TASK DIRECTIONS — Lay out every line of the listing below as a JSON list of strings, one string per line, skipping any blank lines. Omit the pictures.

[Records for finding described items]
## BEGIN

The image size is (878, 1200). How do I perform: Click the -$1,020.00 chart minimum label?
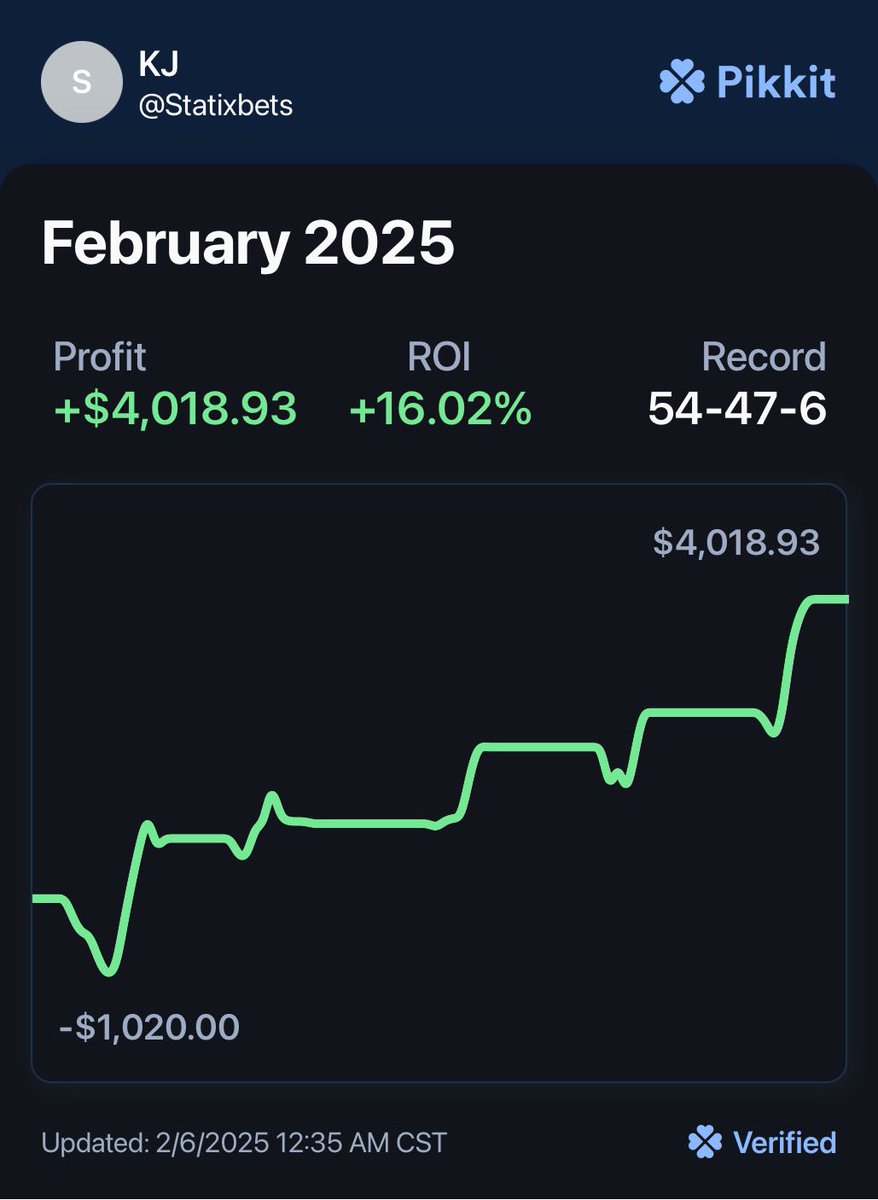tap(148, 1027)
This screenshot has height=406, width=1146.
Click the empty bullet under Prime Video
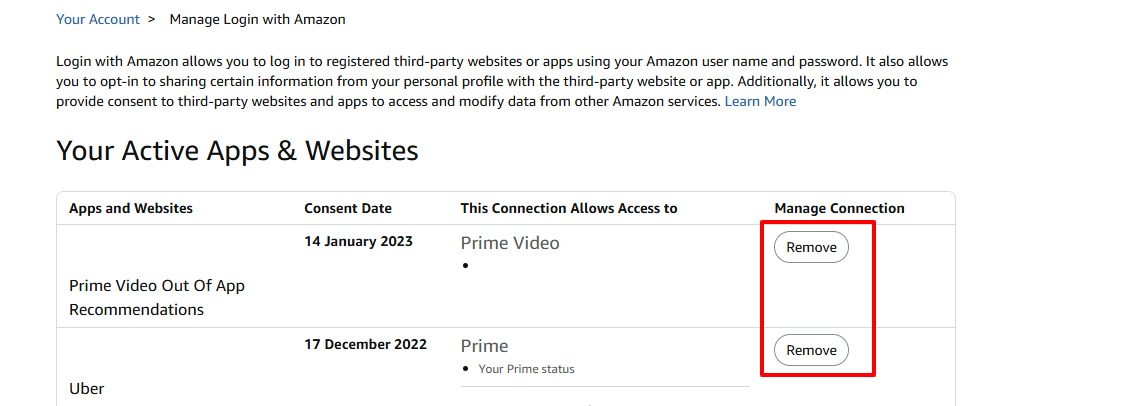coord(466,266)
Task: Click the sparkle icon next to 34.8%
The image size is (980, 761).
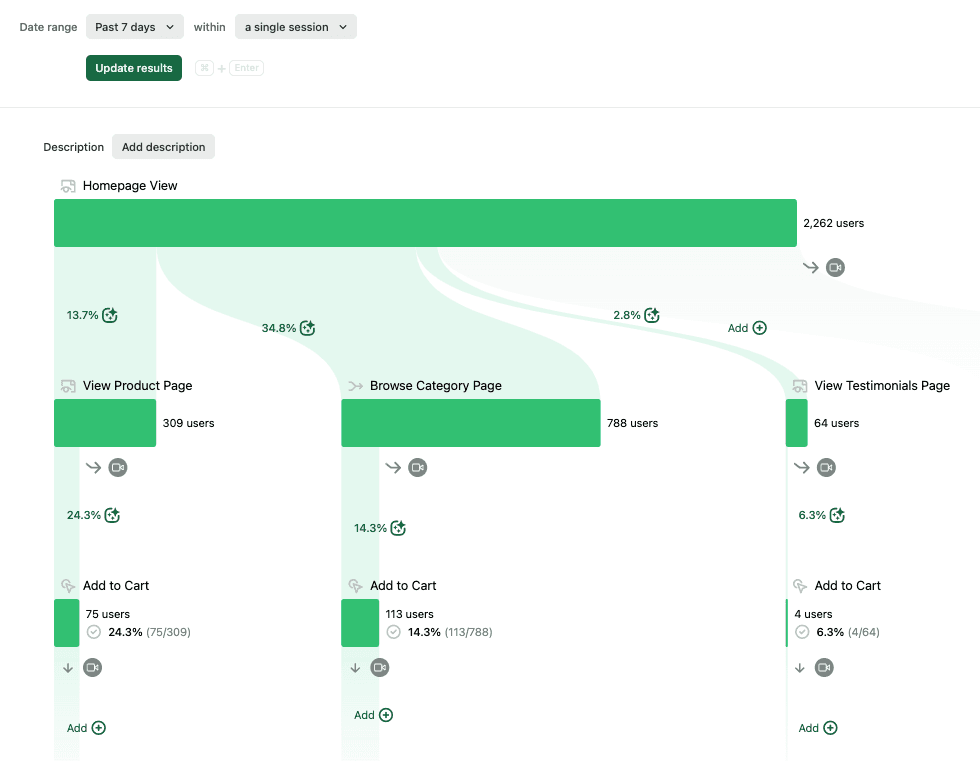Action: click(307, 327)
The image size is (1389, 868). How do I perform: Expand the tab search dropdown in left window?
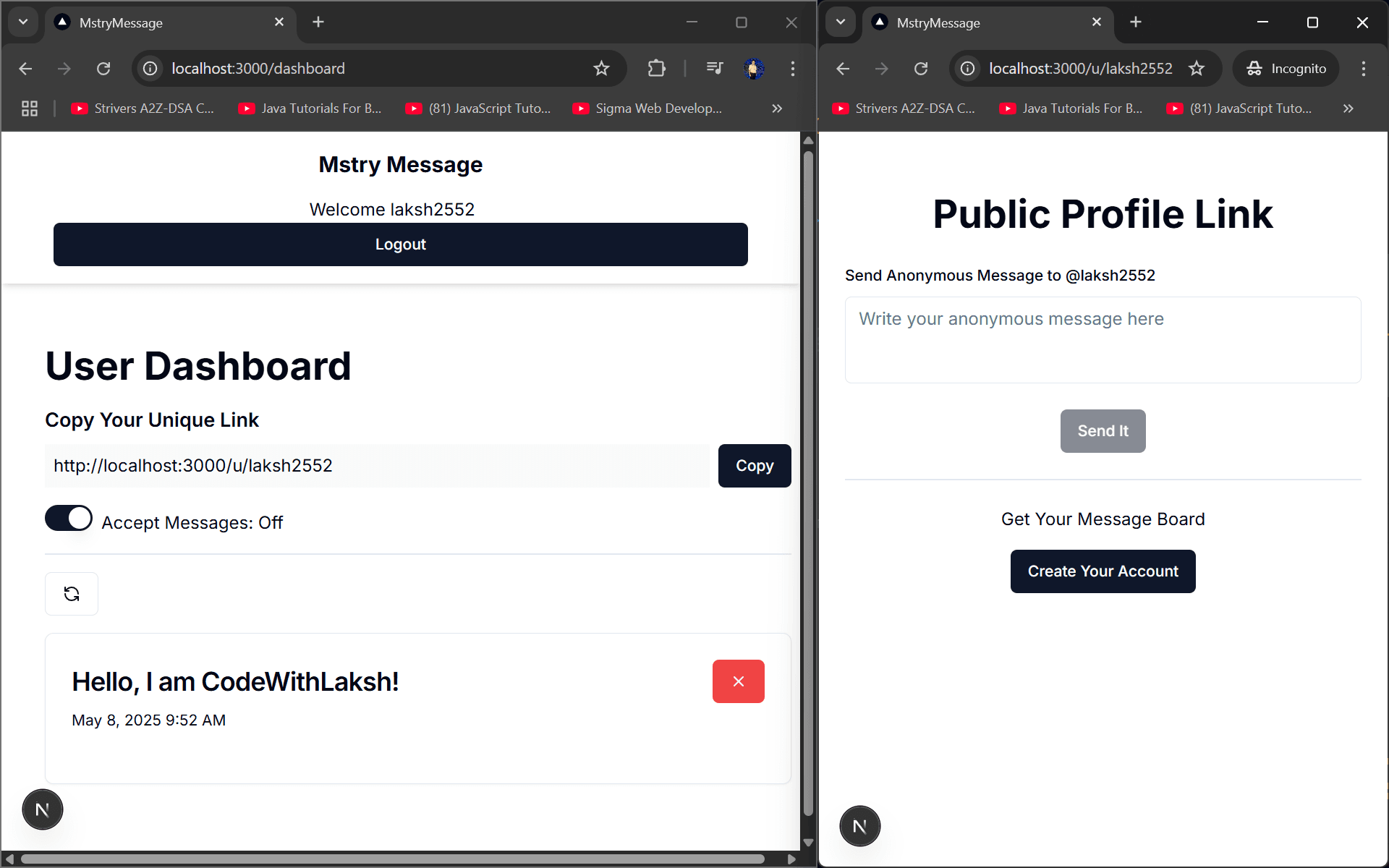pyautogui.click(x=23, y=22)
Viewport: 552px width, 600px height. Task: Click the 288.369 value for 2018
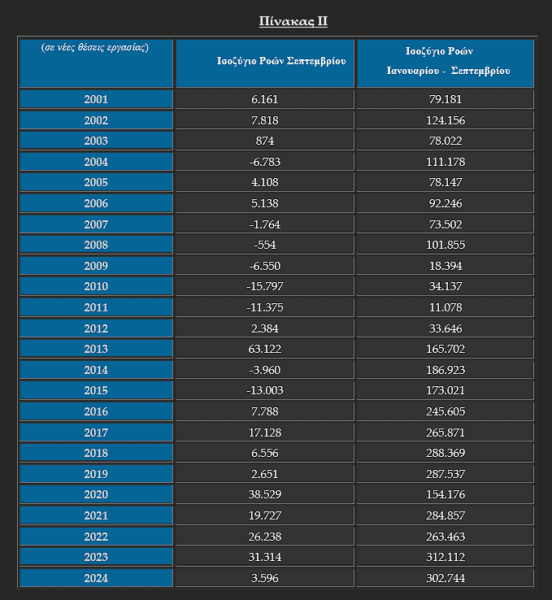click(445, 453)
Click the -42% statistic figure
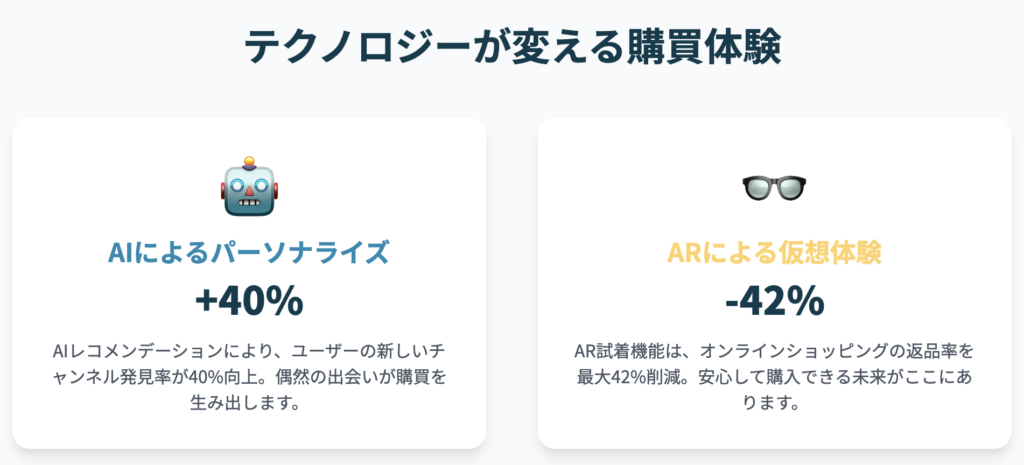This screenshot has width=1024, height=465. pos(775,300)
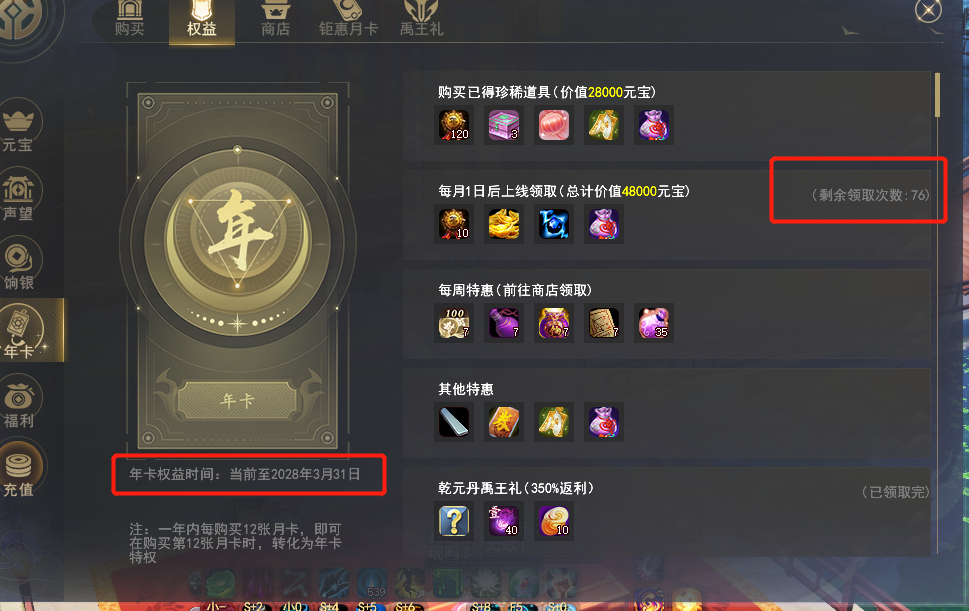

## END

RESPONSE TO THIS TASK —
[
  "The image size is (878, 1200). How do I perform: Click the -$1,020.00 chart minimum label?",
  "tap(148, 1027)",
  "This screenshot has height=406, width=1146.",
  "Click the empty bullet under Prime Video",
  "coord(466,266)",
  "Task: Click the sparkle icon next to 34.8%",
  "The image size is (980, 761).",
  "Action: click(307, 327)",
  "The image size is (1389, 868). How do I perform: Expand the tab search dropdown in left window?",
  "pyautogui.click(x=23, y=22)",
  "Viewport: 552px width, 600px height. Task: Click the 288.369 value for 2018",
  "click(445, 453)",
  "Click the -42% statistic figure",
  "This screenshot has width=1024, height=465. pos(775,300)"
]